Vector and m 6 A mutation assays
The potential m6A sites were predicted using an online tool, SRAMP (http://www.cuilab.cn/sramp/). the FGF2 CDS region, and the m6A motif depleted CDS regions were cloned into pcDNA3.1 for the RNA pull-down assay.
RNA pull-down
The Pierce Magnetic RNA-Protein Pull-down Kit (Thermo Fisher Scientific) was used to perform the RNA pull-down assay. More specifically, we used biotin-labeled FGF2-WT, FGF2-Mut, YTHDF3, and YTHDF3-Mut RNA in the assay. MCF-7 cell lysates were incubated with biotin-labeled RNA on magnetic beads at 4°C overnight. After washing with appropriate buffer, purification was performed. The relevant proteins were detected by Western blot analysis.
Protein stability
Protein stability of breast cancer cells was evaluated by treating them with 100 µg/ml CHX and 10m/ml MG132 for the indicated time intervals. The cells were then harvested.
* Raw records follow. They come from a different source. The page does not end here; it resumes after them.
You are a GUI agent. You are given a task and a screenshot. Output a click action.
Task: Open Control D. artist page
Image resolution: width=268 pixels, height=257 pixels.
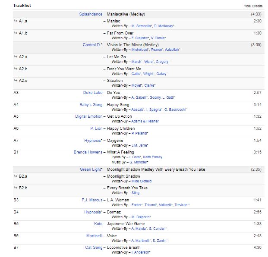point(92,45)
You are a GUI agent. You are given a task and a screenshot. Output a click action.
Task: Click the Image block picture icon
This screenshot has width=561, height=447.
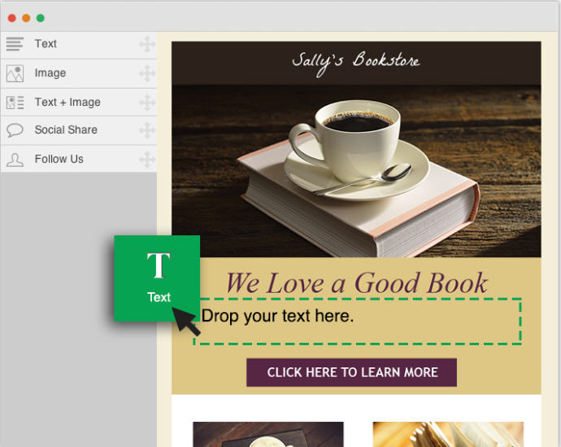(15, 73)
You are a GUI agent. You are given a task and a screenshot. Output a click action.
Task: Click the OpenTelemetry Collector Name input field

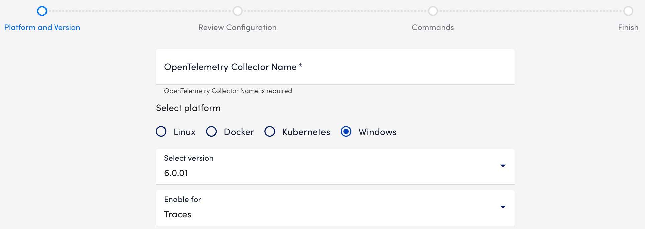pos(335,67)
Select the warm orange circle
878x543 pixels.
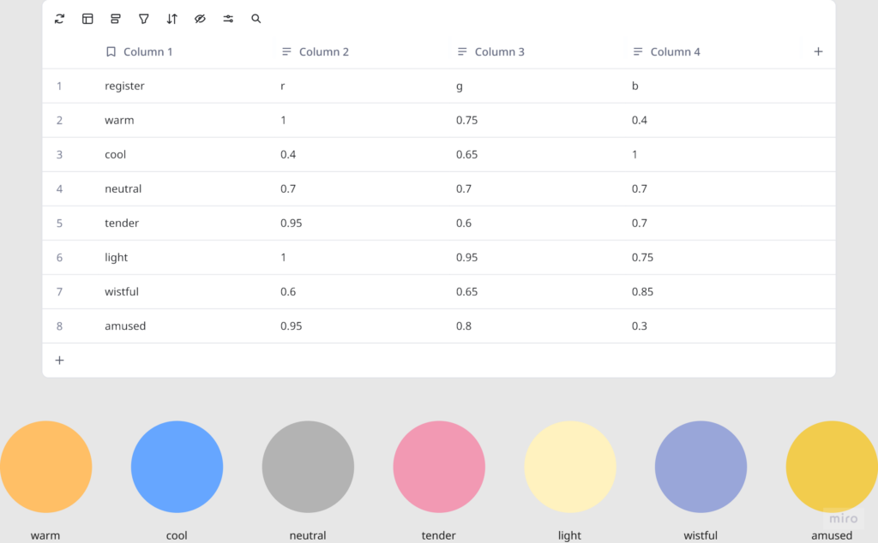click(x=45, y=467)
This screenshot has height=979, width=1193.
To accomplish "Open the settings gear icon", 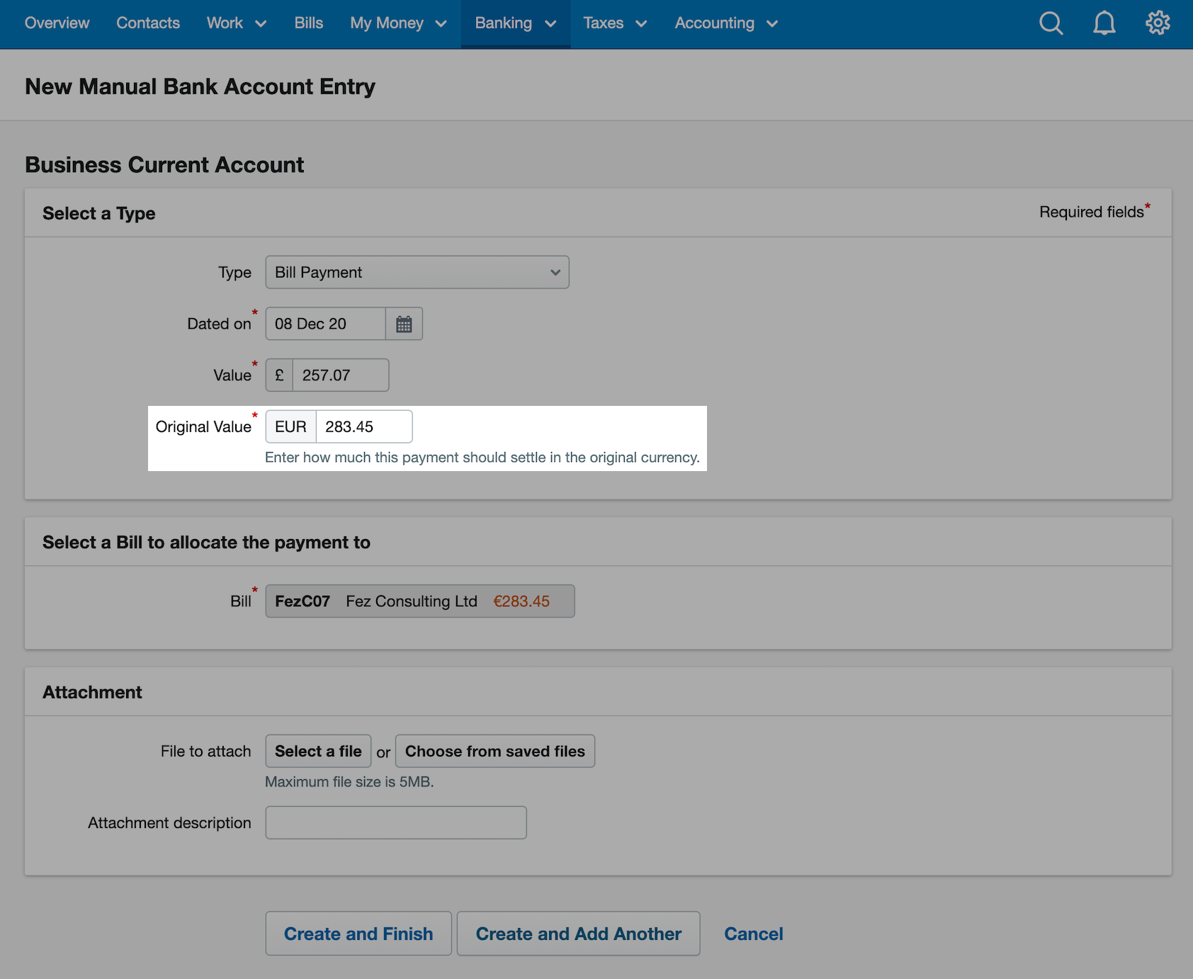I will (1158, 23).
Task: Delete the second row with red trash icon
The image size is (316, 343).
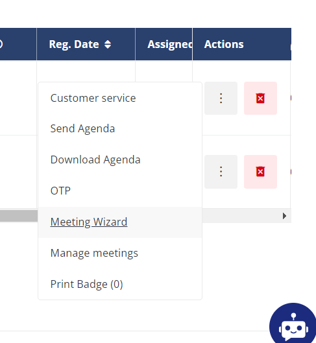Action: (x=260, y=172)
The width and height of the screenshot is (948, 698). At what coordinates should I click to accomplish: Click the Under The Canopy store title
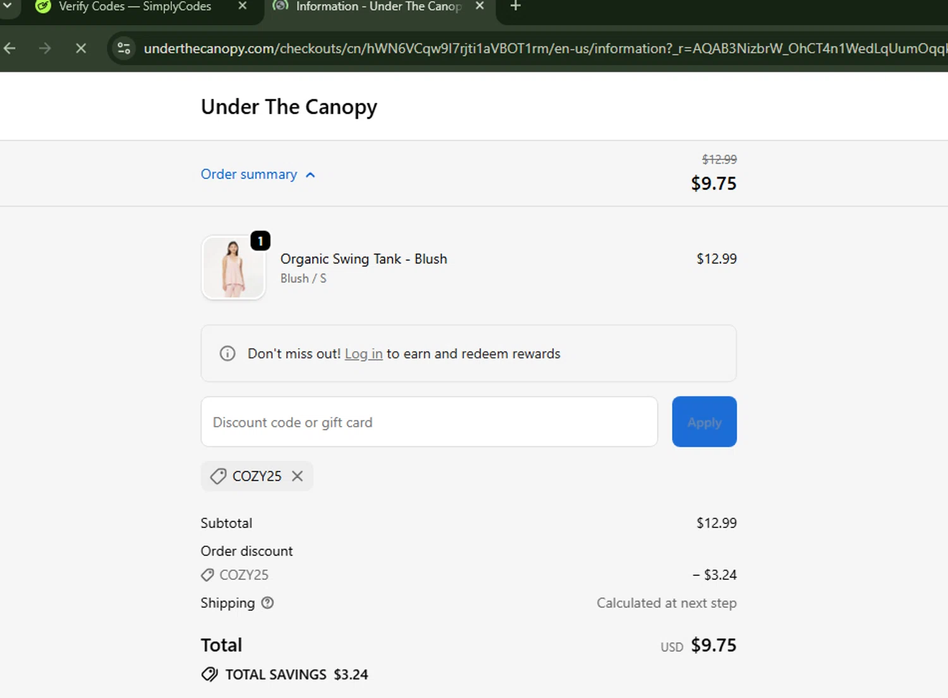289,107
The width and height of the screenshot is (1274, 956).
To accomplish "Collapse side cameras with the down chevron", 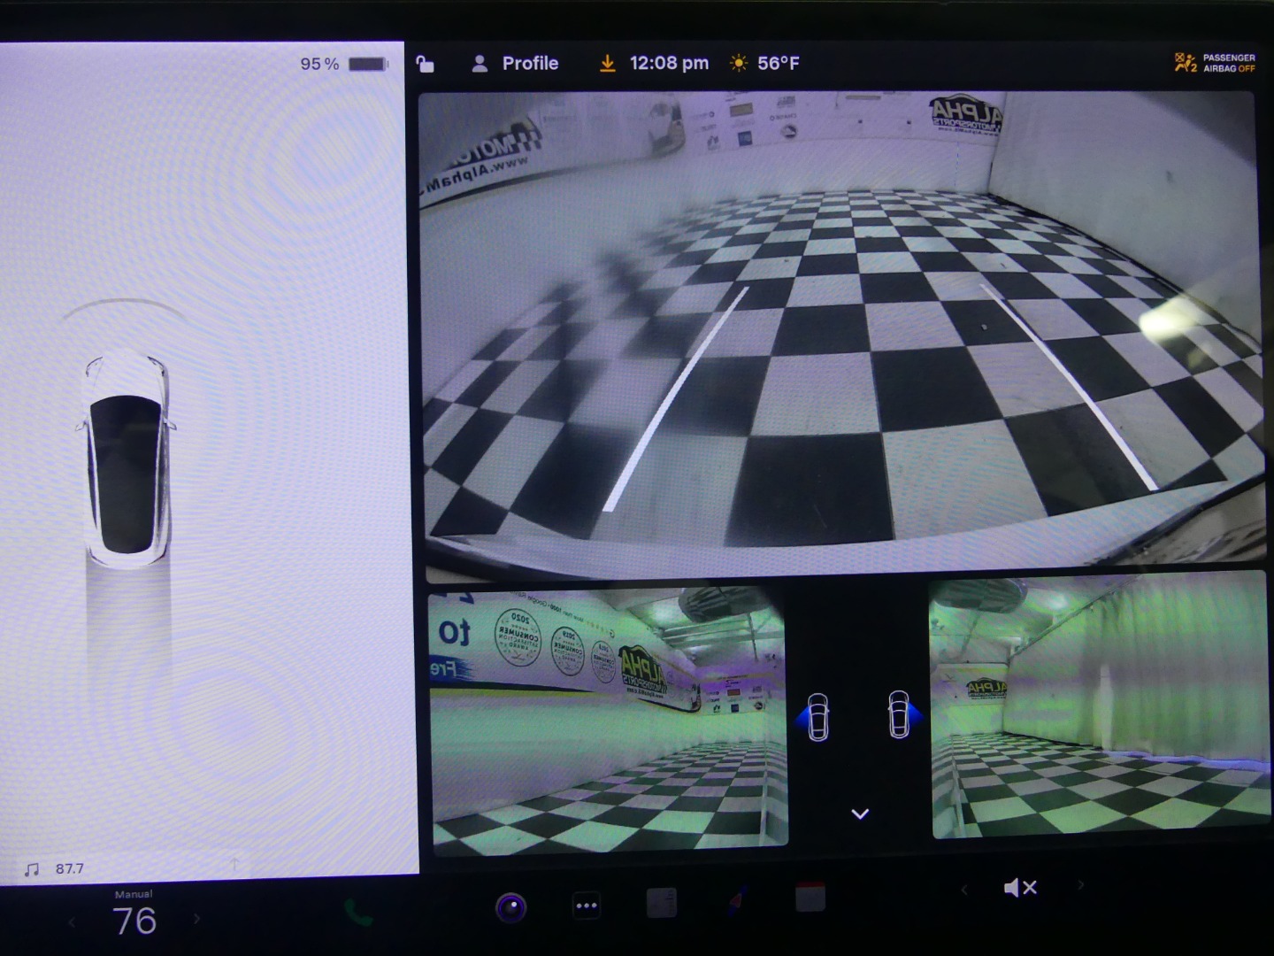I will click(x=860, y=813).
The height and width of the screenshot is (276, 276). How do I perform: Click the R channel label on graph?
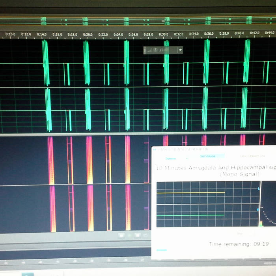258,210
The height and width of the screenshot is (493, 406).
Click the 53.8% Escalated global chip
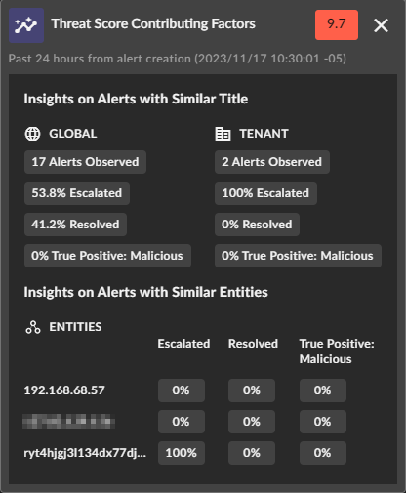77,193
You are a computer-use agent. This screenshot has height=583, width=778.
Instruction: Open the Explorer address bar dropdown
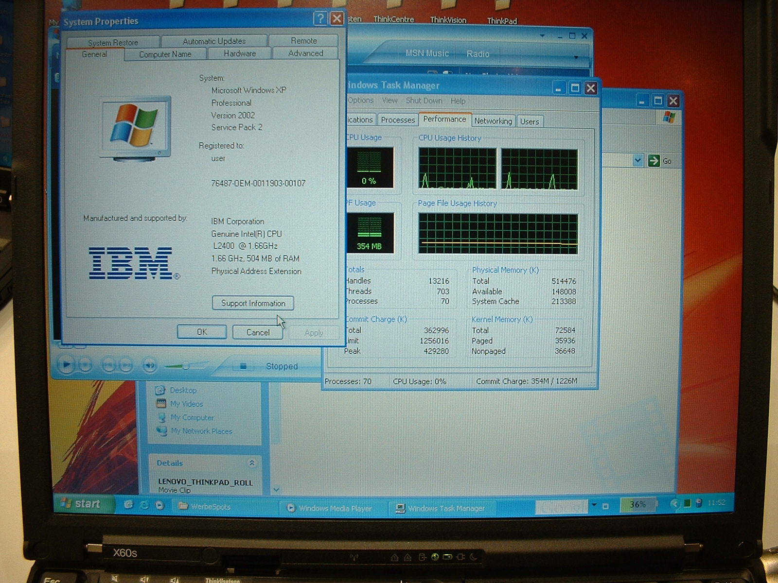pos(637,161)
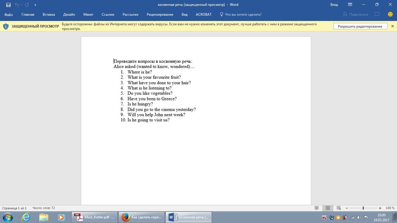Open the ribbon display options icon
Image resolution: width=397 pixels, height=223 pixels.
[350, 5]
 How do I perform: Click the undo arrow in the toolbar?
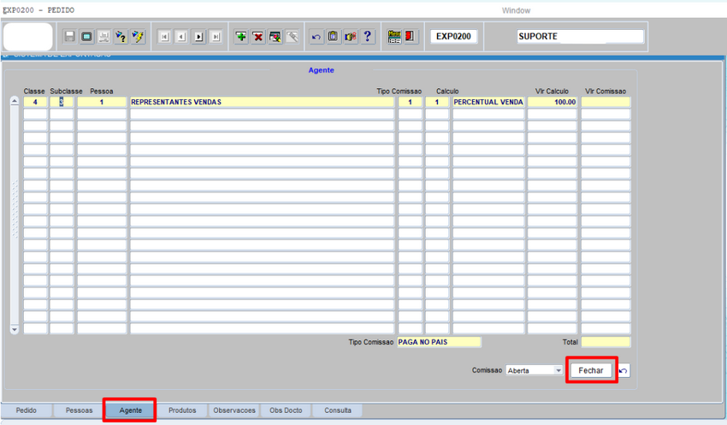pos(316,37)
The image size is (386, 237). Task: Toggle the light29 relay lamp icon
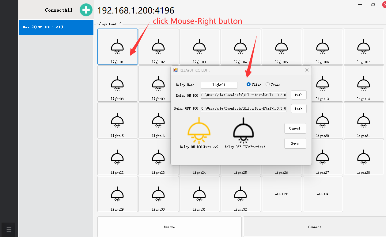117,194
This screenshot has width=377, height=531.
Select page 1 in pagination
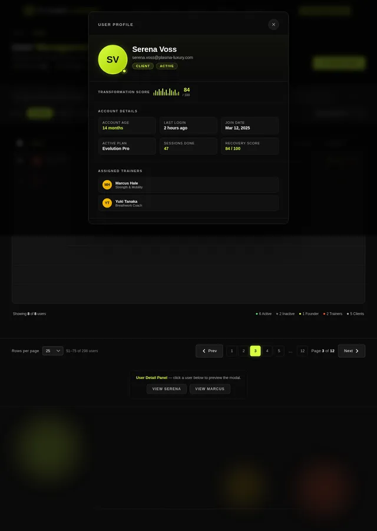click(x=232, y=351)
Protein expression of either FGF2 or YTHDF3 was determined by western blot analysis.
Statistics
Linux, the R platform, and GraphPad Prism 8 were used for analysis. Statistical analysis was performed using the R platform. The relevant data were obtained from three replicate experiments. The results are presented as mean ± standard deviation. Differences between the two groups were analyzed using paired two-tailed Student's t-test, one-way ANOVA, and chi-square test.